しかし、実際に多くの医師やそのほかの職員を擁し、設備も兼ね備えた県立大島病院にいながらにしてそれを訴えても、地域に響くことはないだろうと感じていました。
果たして、民間の小さな医療機関でも、土日祝日や年末年始の診療を行えば、診療ニーズがあるのか?地域の中核病院はそこでしか対応できない疾患の診療に注力できる体制を構築できるのか?これから人口も減少し、中核病院の医師も今後減少していく未来も予見される中、どうしたらそれぞれの医療機関の担う役割を効率的に分担して持続可能な医療の状況を作っていくことができるのか。みんなの診療所が生まれる原動力になった、大きな理由の一つとして、地域としての休日、連休などの診療ニーズを測り必要があれば地域全体で支える仕組みを作りたいという想いがありました。
今回は診療所における土日、祝日、大型連休、年末年始などの診療日についてのみを集計したデータがありますので、それを皆様にお示しし、私のこれから進んでいきたい方向性についてもお伝えできればと思います。
1)診療所の土日、祝日、年末年始、連休中の受診者数とその内訳について
2023年12月29日から2024年7月7日までの間の、年末年始、土日、祝日でみんなの診療所が診療を行った日、全61日間を集計しました。
受診者数は約4000人、1診療日平均65人でした。
これは保険証を使用した診察のみを集計対象としており、健康診断や予防接種などにいらした方は含んでおりません。
また、そのうち、発熱外来対応が約1500人、1診療日あたり平均24名でした。
受診年齢を見ると、約半数は小児の受診者であり、86%は65歳未満と、比較的若い方が多いことが特徴です。

2)感染症流行期の土日、祝日診療について
2023年は11月頃からインフルエンザが大流行し、土日祝日でも1日50名近い発熱対応をすることも少なくありませんでした。
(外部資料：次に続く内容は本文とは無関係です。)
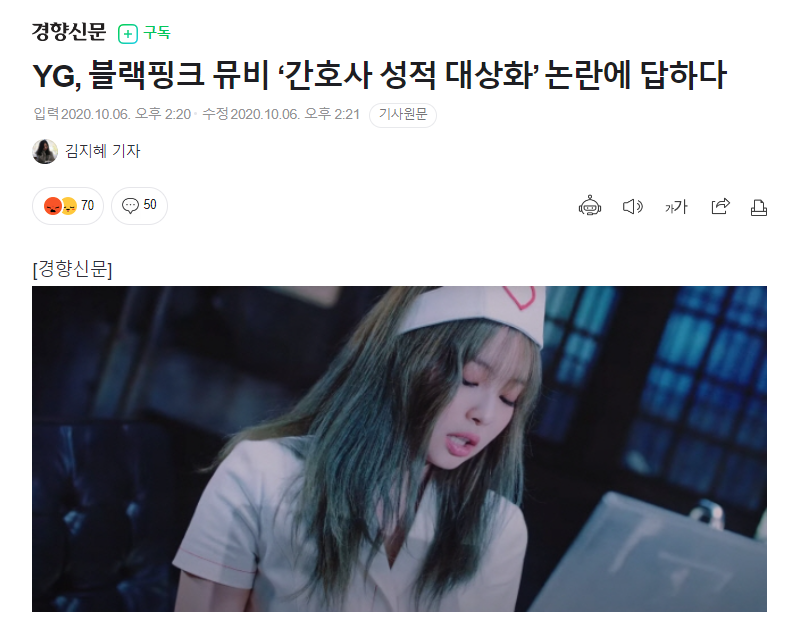Click the 입력 2020.10.06 timestamp text
This screenshot has height=629, width=797.
pyautogui.click(x=112, y=114)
それらに、通常の受診、予防接種や健康診断なども含めて、昨年度は土日祝日で1日最大124名の方の受診に対応した日がありました。
2022年のコロナ大流行の時に、発熱外来が6時間待ちとなった時から、その年末の風邪シーズン、2023年の夏、冬2度のインフルエンザ流行の時期と感染症流行の時期はそれに比例して診療所の土日祝日診療を利用される方の人数も増える傾向にあります。
例えば前回の年末年始診療においては
2023年12月29日から2024年1月3日までの間の6日間で、保険証を利用して診療した患者さんのみで合計408人、1日平均68名の方の受診がありました。また、新型コロナウイルス感染症が増え始めていた今年のゴールデンウィークについても以下にお示しします。
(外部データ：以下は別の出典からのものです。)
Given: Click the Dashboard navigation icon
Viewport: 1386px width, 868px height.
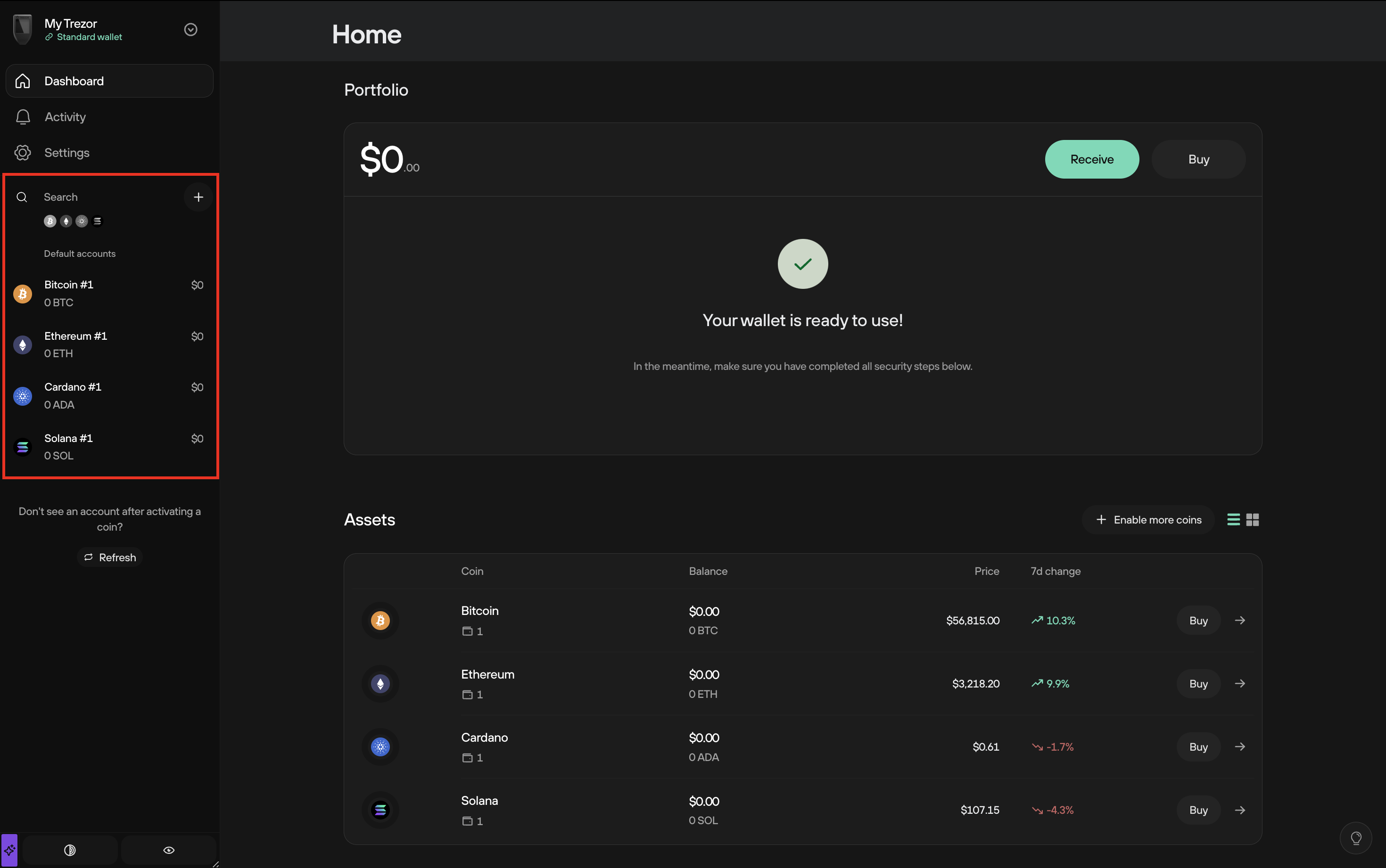Looking at the screenshot, I should (22, 80).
困っている人がいれば少しでも対応したい。特に、休日や大型連休など他の医療機関が閉まっているときの安心材料になれたらとの思いで開院以降、土日祝日や年末年始の診療をスタッフ一丸となって取り組んできました。その甲斐もあって多く方に頼りにしていただき、決して設備が整っているわけではない小さな診療所をご利用していただけることに感謝の気持ちでいっぱいです。そしてやはりそのニーズがあったのだということにを実感しています。しかし、その反面、診療所を支えてくれているスタッフには負担をかけていると感じる時もあります。また、今年の学校健診シーズンなどは休診日を利用してそのような業務に対応したこともあり、原の連続勤務が続きました。
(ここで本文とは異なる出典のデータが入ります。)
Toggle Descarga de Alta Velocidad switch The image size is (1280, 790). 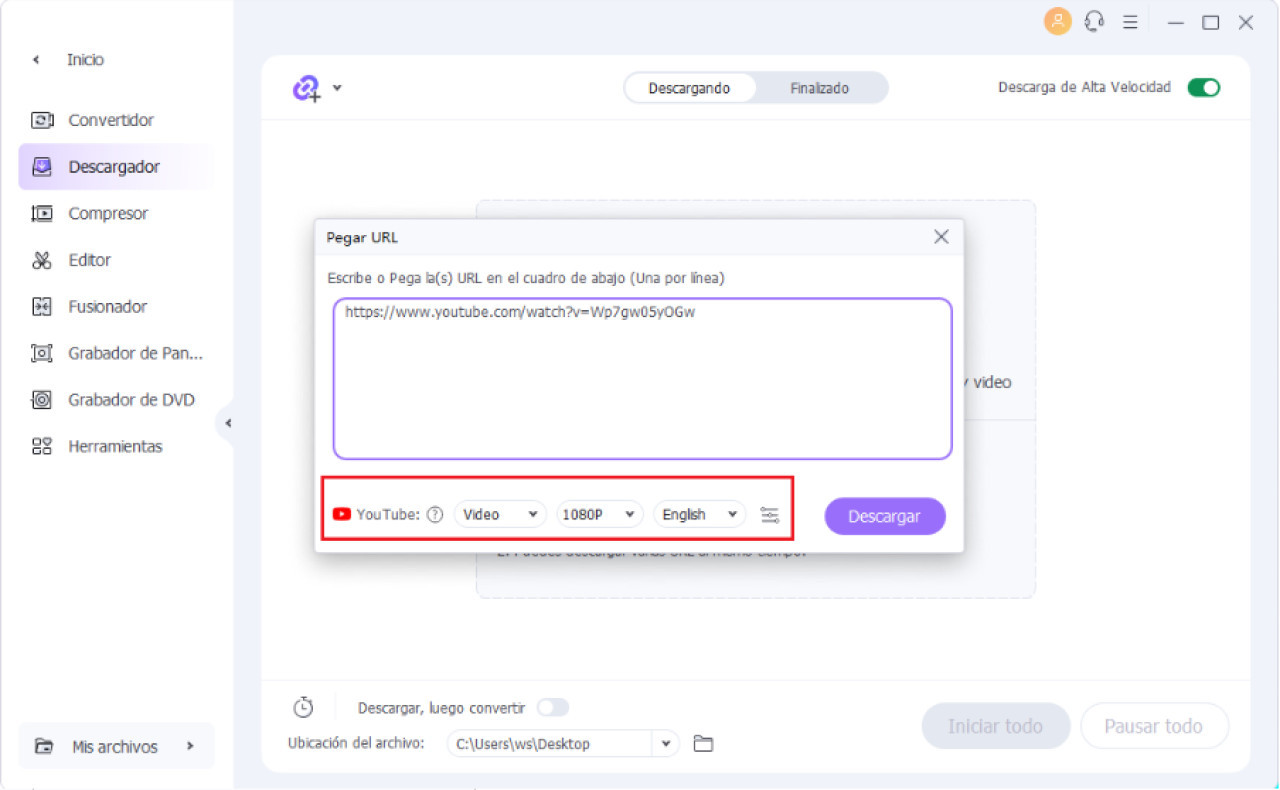1204,88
診療所の継続性という点で考えた時、原やスタッフがより良い状態で診療に臨むためには少し診療日数を制限する必要があると考えるようになりました。これについてはどのように対応するかはまだ日々思い悩んでおります。方向性が確定したらまたブログやSNSでも皆様にお伝えしたいと考えております。
3)できれば地域全体で支えたい休日や連休の診療体制
もちろん、今も、入院施設を備えた医療機関には常に当直医がおり、土日祝日や年末年始でも急患対応については行なってくださっています。ですが、多くの地域ではご自身で受診することができるいわゆる一次救急診療の対象となる方の医療体制の確保として、休日当番医制や輪番制、休日夜間診療所などの仕組みが地元医師会や市町村により構築され、市町村のwebsiteや広報、医師会のwebsiteなどで地域の方に周知されている場合が多いです。土日、祝日や年末年始、大型連休の時に、突然の体調不良などになって医療機関の受診を考えた時、まず相談するべきところ、受診しても大丈夫な医療機関が公的な仕組みにより明示されていたら、地域の暮らす方々の安心につながるのではないかと考えます。先のデータを関係機関にもお見せし、地域としての休日や連休の診療体制構築についての必要性についてはご相談をさせて頂いていますが、なかなか実現には至らない状況が続いています。もちろん、私の思いや考えの方向性が地域の実情とかけ離れている可能性も十分ありますが、少なくとも自分が日々の診療の中で感じたこと、考えていることはこれからも言葉や文字にして伝え続けていきたいと考えています。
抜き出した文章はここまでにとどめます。